Portfolio Allocation

Our paper: FinRL: A Deep Reinforcement Learning Library for Automated Stock Trading in Quantitative Finance.

Presented at NeurIPS 2020: Deep RL Workshop.

The Jupyter notebook codes are available on our Github and Google Colab.

Tip

Check our previous tutorials: Single Stock Trading and Multiple Stock Trading for detailed explanation of the FinRL architecture and modules.

Overview

To begin with, we would like to explain the logic of portfolio allocation using Deep Reinforcement Learning.We use Dow 30 constituents as an example throughout this article, because those are the most popular stocks.

Let’s say that we got a million dollars at the beginning of 2019. We want to invest this $1,000,000 into stock markets, in this case is Dow Jones 30 constituents.Assume that no margin, no short sale, no treasury bill (use all the money to trade only these 30 stocks). So that the weight of each individual stock is non-negative, and the weights of all the stocks add up to one.

We hire a smart portfolio manager- Mr. Deep Reinforcement Learning. Mr. DRL will give us daily advice includes the portfolio weights or the proportions of money to invest in these 30 stocks. So every day we just need to rebalance the portfolio weights of the stocks.The basic logic is as follows.

tutorial/image/portfolio_allocation_1.png

Portfolio allocation is different from multiple stock trading because we are essentially rebalancing the weights at each time step, and we have to use all available money.

The traditional and the most popular way of doing portfolio allocation is mean-variance or modern portfolio theory (MPT):

image/portfolio_allocation_2.png

However, MPT performs not so well in out-of-sample data. MPT is calculated only based on stock returns, if we want to take other relevant factors into account, for example some of the technical indicators like MACD or RSI, MPT may not be able to combine these information together well.

We introduce a DRL library FinRL that facilitates beginners to expose themselves to quantitative finance. FinRL is a DRL library designed specifically for automated stock trading with an effort for educational and demonstrative purpose.

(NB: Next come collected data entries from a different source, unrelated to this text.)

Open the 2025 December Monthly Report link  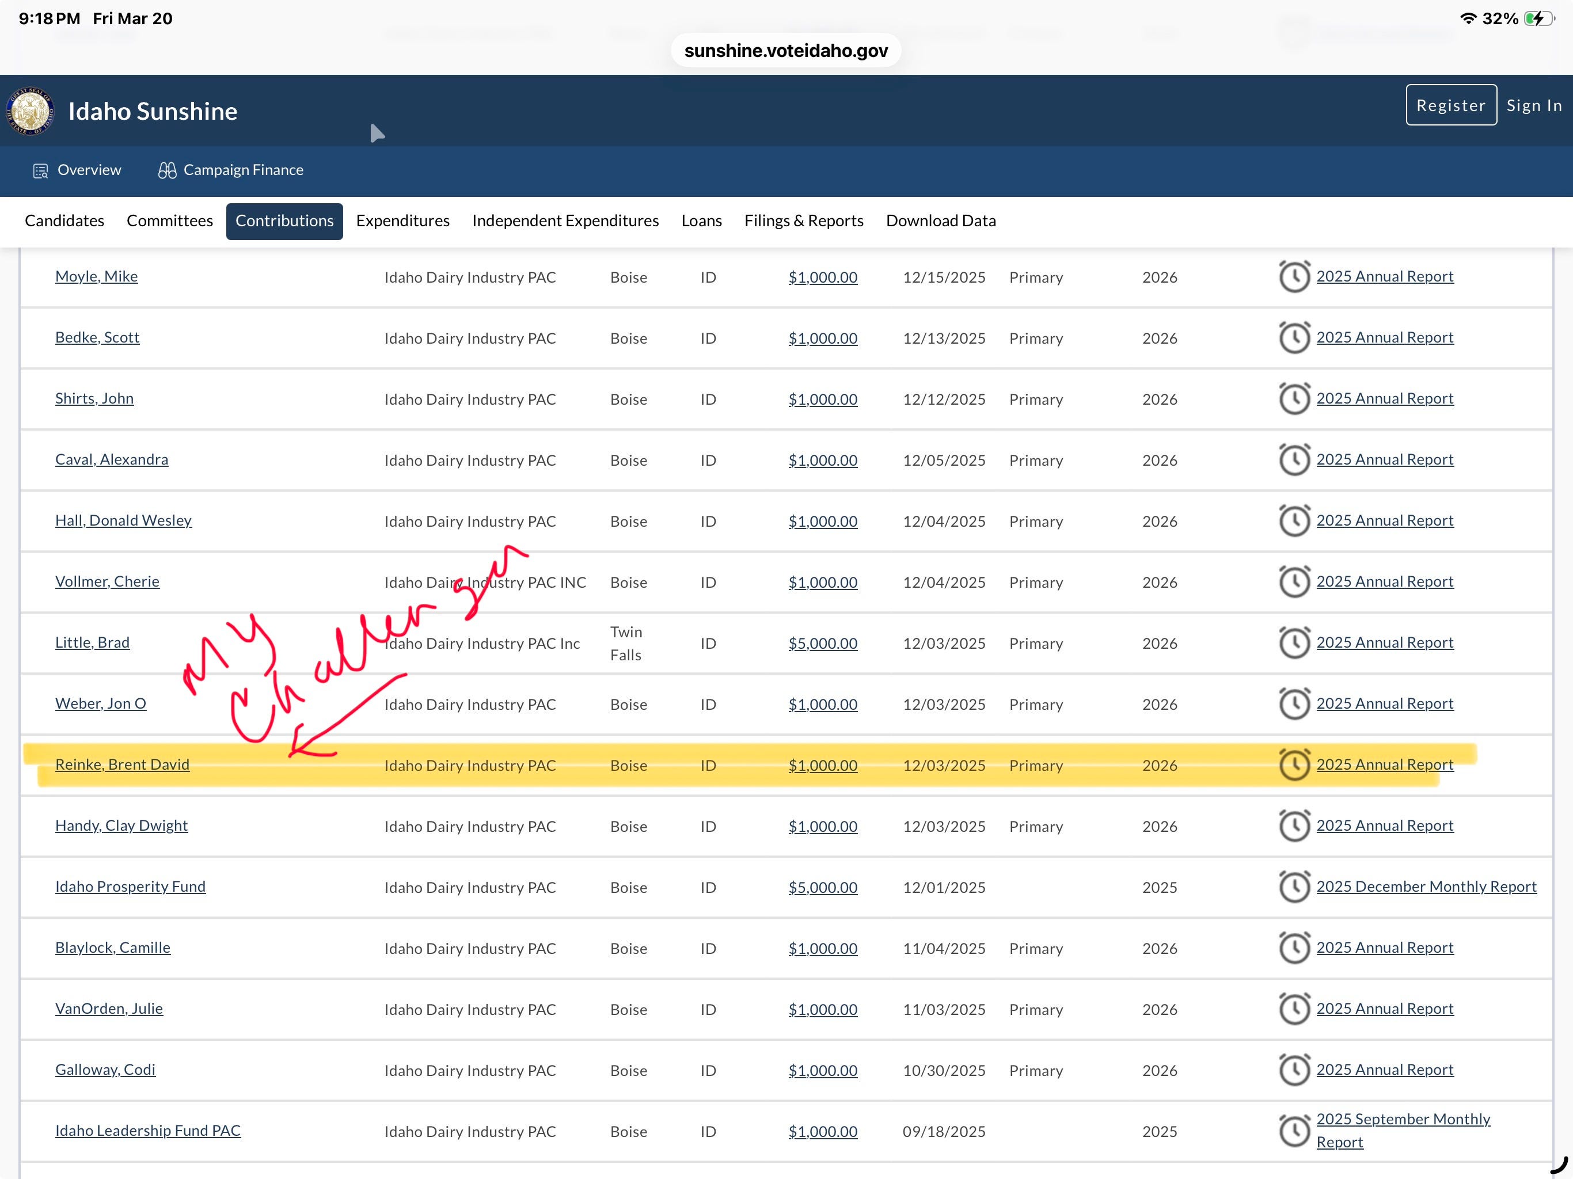coord(1426,887)
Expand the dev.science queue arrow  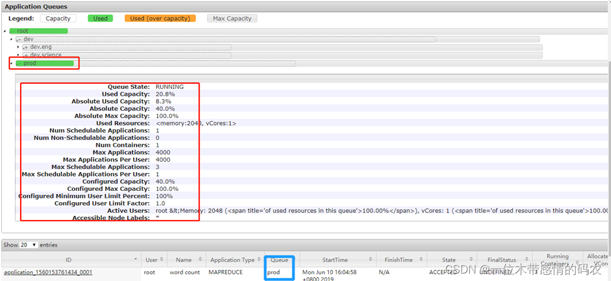click(18, 55)
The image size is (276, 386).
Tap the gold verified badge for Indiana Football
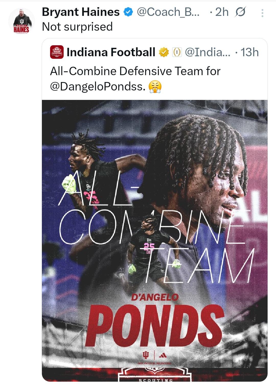164,52
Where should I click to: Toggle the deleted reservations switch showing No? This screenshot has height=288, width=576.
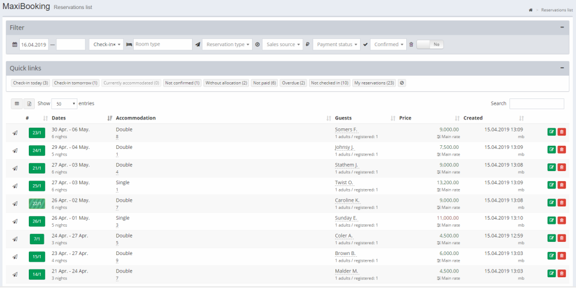point(430,44)
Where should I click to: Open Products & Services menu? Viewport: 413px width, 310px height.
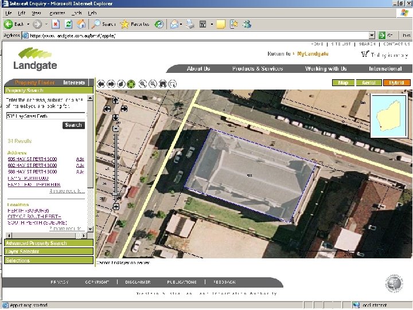[x=258, y=69]
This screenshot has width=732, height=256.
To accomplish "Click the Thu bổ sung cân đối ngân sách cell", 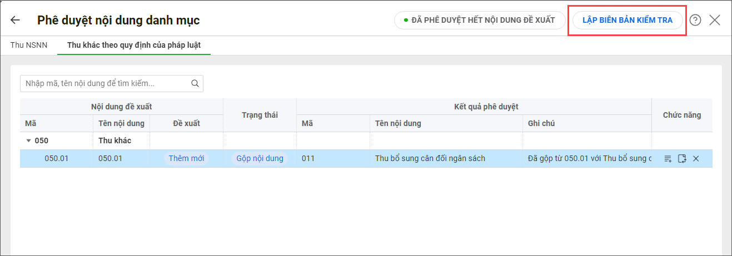I will pos(430,159).
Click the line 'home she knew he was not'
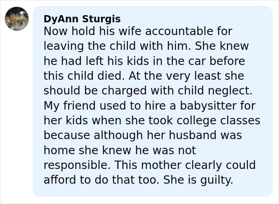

This article is focusing on one of the use cases in our paper: Portfolio Allocation. We use one Jupyter notebook to include all the necessary steps.

Problem Definition

This problem is to design an automated trading solution for portfolio allocation. We model the stock trading process as a Markov Decision Process (MDP). We then formulate our trading goal as a maximization problem.

The components of the reinforcement learning environment are:

  • Action: portfolio weight of each stock is within [0,1]. We use softmax function to normalize the actions to sum to 1.

  • State: {Covariance Matrix, MACD, RSI, CCI, ADX}, **state space shape is (34, 30). 34 is the number of rows, 30 is the number of columns.

  • Reward function: r(s, a, s′) = p_t, p_t is the cumulative portfolio value.

  • Environment: portfolio allocation for Dow 30 constituents.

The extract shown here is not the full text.